In the standalone autograd library (outside of pytorch) I had to edit the sourcecode in order to do this, I was hoping I wouldn’t have to do the same here!

Thank you to anyone who replies, Sean.

AlphaBetaGamma96 · May 30, 2023, 2:09pm

Hi @FOXP20,

You can use torch.func package to get this. You can simply define a function, which computes the derivative and create a copy of it.

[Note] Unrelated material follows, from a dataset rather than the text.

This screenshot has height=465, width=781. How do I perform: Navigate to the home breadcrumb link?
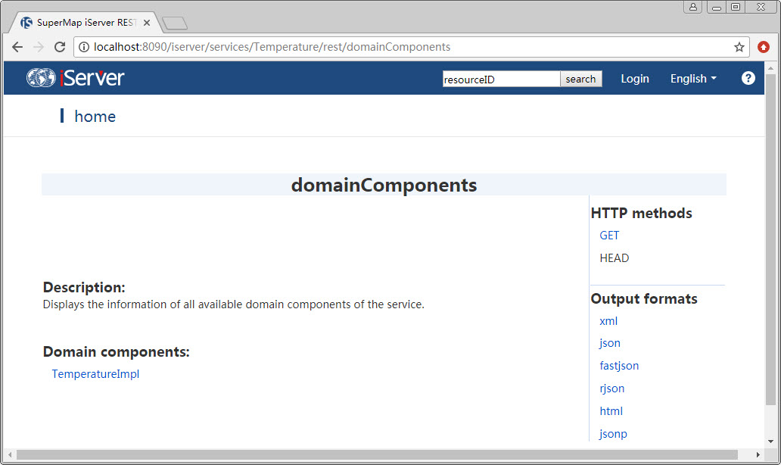click(x=95, y=117)
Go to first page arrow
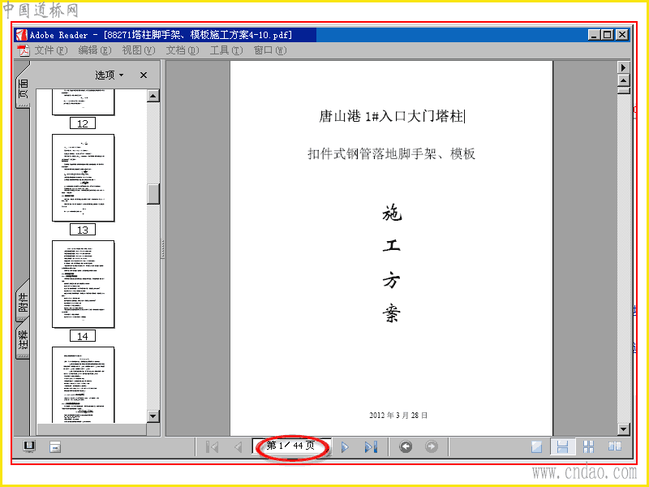Screen dimensions: 649x487 [212, 447]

Then you can compute the derivative again (and return the copy of the 1st derivative at the same time as an auxiliary variable).

Here’s a minimal reproducible example,

import torch
from torch.func import jacrev #reverse-mode AD

def func(x):
  return x**2

def jacobian_func(x):
  jac = jacrev(func, argnums=(0))(x)
  return jac, jac #return 2 copies here
  
def hessian_with_grad_func(x):
  hess, jac = jacrev(jacobian_func, argnums=(0), has_aux=True)(x)
  return hess, jac
  
x = torch.randn(1) #if you have more samples, you'll need to use torch.func.vmap

hess, jac = hessian_with_grad_func(x)
print("output: ",x)
print("jacobian: ",jac)  #equals 2*x
print("hessian: ",hess)  #equals 2

FOXP20 · May 31, 2023, 4:07am

Fantastic that was exactly the type of response I was looking for - thank you!

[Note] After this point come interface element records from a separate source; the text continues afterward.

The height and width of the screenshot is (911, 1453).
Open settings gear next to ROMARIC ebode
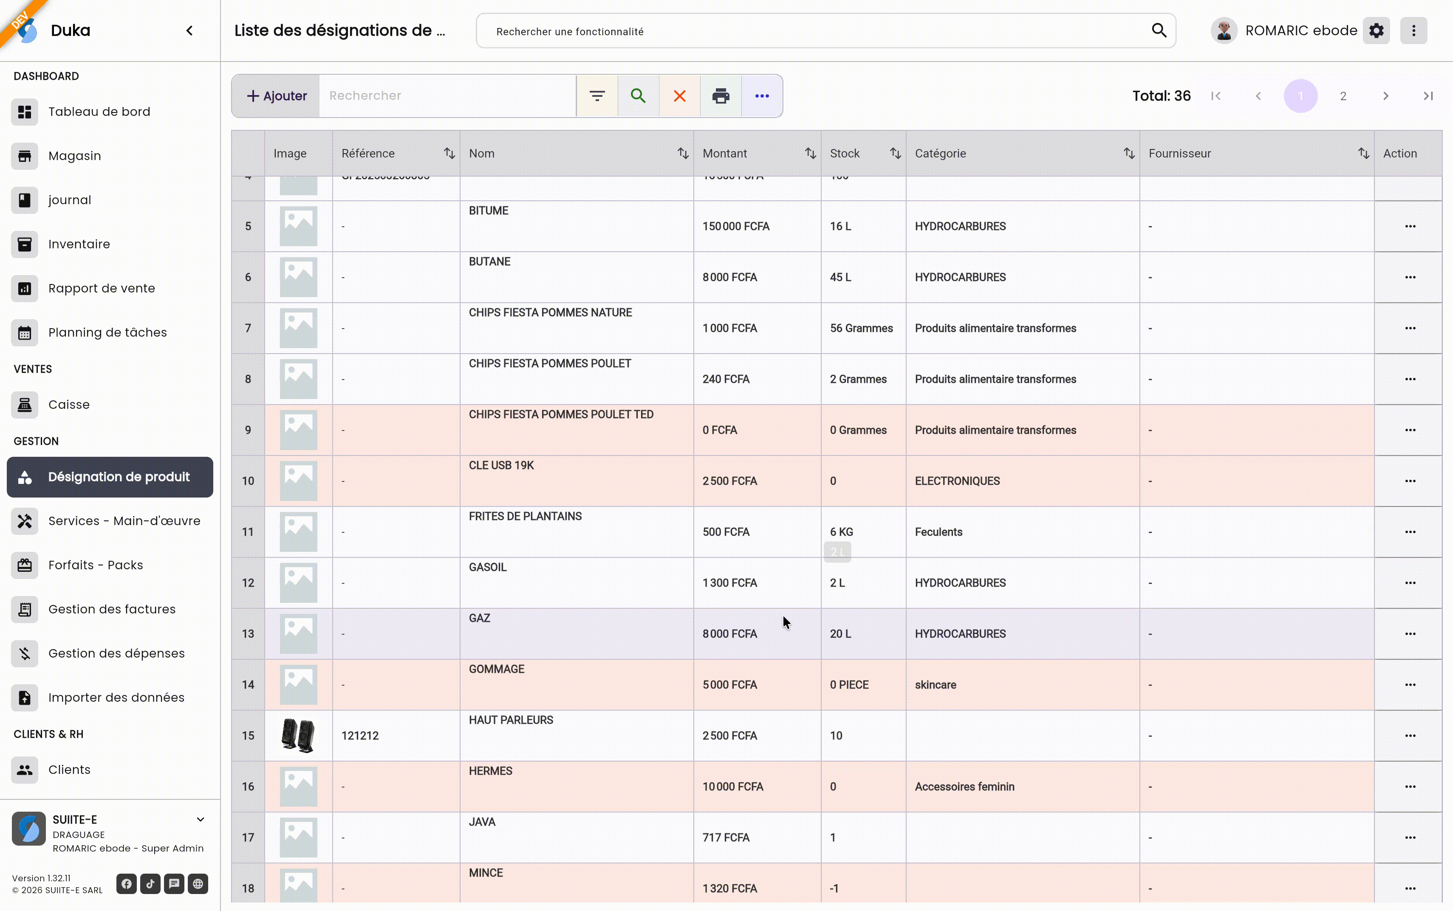1376,31
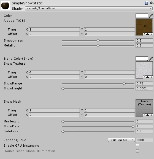Screen dimensions: 154x159
Task: Click the Render Queue value field 2000
Action: 144,140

Rsmeets · August 29, 2024, 10:24am

An extra addition for people who also want to have the output given in an efficient manner (i.e. calculating the output, gradient and laplacian in one function of scalar valued functions working on a batched sample), here is a way to do that:

from typing import Callable

import torch
from torch.func import jacrev

def _return_twice(function: Callable[[torch.Tensor], torch.Tensor]) -> Callable[[torch.Tensor], tuple[torch.Tensor, torch.Tensor]]:
    def new_function(x: torch.Tensor) -> tuple[torch.Tensor, torch.Tensor]:
        output = function(x)
        return output, output
    return new_function

def _return_split(function: Callable[[torch.Tensor], tuple[torch.Tensor, torch.Tensor]]) -> Callable[[torch.Tensor], tuple[torch.Tensor, torch.Tensor]]:
    def new_function(x: torch.Tensor) -> tuple[torch.Tensor, tuple[torch.Tensor, torch.Tensor]]:
        output, aux = function(x)
        return output, (output, aux)
    return new_function

def _set_output_grad_laplacian_func(function: Callable[[torch.Tensor], torch.Tensor]) -> Callable[[torch.Tensor], tuple[torch.Tensor, torch.Tensor, torch.Tensor]]:
        jacobian_func = lambda x: _return_split(jacrev(_return_twice(function), has_aux= True))(x) 
        hessian_func = lambda x: jacrev(jacobian_func, has_aux=True)(x)
        get_laplacian = lambda hessian, aux: (torch.trace(hessian), *aux)
        vmappable_func = lambda x: get_laplacian(*hessian_func(x))
        return torch.vmap(vmappable_func)

# Generate test sample
batch_size = 2
input_dim = 3
samples = torch.rand((batch_size, input_dim))

# Define test function
def test_func(x: torch.Tensor) -> torch.Tensor:
    return 2 * torch.sum(torch.pow(x, 2))

# Creating function
output_grad_laplacian_calculator = _set_output_grad_laplacian_func(test_func)

# Calculate laplacian, gradient and output
laplacian, grad, output = output_grad_laplacian_calculator(samples)

print(f'Samples are {samples}')
print(f'Output is {output}')
print(f'Gradient is {grad}')
print(f'Laplacian is {laplacian}')

Note that this code can also be easily extended to include the Hessian as an output.